((
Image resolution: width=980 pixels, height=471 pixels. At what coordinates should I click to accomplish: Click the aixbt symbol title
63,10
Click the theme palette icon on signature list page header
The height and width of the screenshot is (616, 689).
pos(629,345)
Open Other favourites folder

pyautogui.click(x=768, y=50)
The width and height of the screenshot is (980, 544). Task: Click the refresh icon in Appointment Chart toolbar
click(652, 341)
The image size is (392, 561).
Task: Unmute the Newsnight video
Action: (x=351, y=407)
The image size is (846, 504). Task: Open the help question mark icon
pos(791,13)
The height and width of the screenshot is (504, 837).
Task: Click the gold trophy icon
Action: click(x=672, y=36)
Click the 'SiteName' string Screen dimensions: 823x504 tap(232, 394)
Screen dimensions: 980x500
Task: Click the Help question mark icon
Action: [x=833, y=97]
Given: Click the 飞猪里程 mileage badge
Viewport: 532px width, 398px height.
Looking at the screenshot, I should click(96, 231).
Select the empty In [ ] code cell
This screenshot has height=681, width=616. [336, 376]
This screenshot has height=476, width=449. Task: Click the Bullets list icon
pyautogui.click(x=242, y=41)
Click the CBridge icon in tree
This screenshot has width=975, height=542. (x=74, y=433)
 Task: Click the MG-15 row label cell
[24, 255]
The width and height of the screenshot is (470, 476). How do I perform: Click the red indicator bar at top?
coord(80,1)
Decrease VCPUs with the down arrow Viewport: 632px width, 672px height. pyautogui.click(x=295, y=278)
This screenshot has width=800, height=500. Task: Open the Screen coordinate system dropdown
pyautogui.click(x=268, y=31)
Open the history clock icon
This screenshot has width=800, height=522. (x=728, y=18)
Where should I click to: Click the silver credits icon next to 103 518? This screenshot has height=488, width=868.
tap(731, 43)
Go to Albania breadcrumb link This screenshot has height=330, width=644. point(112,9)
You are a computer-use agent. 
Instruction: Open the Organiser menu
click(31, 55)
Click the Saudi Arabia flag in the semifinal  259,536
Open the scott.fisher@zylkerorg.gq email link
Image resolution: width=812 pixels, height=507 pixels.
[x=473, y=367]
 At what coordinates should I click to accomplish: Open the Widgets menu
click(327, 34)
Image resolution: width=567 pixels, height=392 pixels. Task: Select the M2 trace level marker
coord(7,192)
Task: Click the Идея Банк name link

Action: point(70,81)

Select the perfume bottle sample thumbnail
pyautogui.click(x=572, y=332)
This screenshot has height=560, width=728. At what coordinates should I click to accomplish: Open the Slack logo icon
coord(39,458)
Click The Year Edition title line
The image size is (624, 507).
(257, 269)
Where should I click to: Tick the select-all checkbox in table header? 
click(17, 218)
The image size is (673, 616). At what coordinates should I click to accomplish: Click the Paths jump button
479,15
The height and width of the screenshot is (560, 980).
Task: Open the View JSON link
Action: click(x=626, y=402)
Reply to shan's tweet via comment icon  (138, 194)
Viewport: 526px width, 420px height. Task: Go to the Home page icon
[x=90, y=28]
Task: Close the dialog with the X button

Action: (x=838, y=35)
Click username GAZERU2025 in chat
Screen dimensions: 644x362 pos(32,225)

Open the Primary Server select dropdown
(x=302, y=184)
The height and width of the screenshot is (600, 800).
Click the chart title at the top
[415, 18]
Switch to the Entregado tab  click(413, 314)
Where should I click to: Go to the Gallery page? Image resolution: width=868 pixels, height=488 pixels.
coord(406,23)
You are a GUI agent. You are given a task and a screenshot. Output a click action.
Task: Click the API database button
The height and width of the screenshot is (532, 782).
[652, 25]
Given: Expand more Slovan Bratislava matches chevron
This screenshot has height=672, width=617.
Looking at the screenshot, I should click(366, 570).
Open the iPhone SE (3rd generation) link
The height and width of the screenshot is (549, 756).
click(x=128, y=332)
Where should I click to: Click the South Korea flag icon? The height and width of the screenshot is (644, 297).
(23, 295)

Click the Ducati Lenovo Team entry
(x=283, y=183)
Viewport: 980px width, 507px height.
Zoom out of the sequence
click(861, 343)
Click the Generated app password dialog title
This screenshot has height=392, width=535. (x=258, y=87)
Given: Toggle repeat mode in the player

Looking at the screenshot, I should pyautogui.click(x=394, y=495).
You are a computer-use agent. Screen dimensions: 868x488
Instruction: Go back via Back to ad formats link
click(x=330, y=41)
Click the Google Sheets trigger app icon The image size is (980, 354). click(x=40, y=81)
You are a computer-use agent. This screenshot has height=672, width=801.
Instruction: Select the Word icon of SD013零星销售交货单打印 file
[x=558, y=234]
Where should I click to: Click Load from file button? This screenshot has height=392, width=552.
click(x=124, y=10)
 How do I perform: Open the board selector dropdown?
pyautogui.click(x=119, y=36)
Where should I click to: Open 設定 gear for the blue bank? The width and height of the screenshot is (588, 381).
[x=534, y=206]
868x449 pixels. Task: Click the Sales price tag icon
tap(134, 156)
))
### Exercise directions
For this task, copy every line of the material in which "agent" appears.

### Solution for this exercise
You are a computer-use agent. 
You are a GUI agent. You are given a task and a screenshot. Output a click action.
You are a computer-use agent. Screen dimensions: 868x488
You are a computer-use agent. This screenshot has height=672, width=801.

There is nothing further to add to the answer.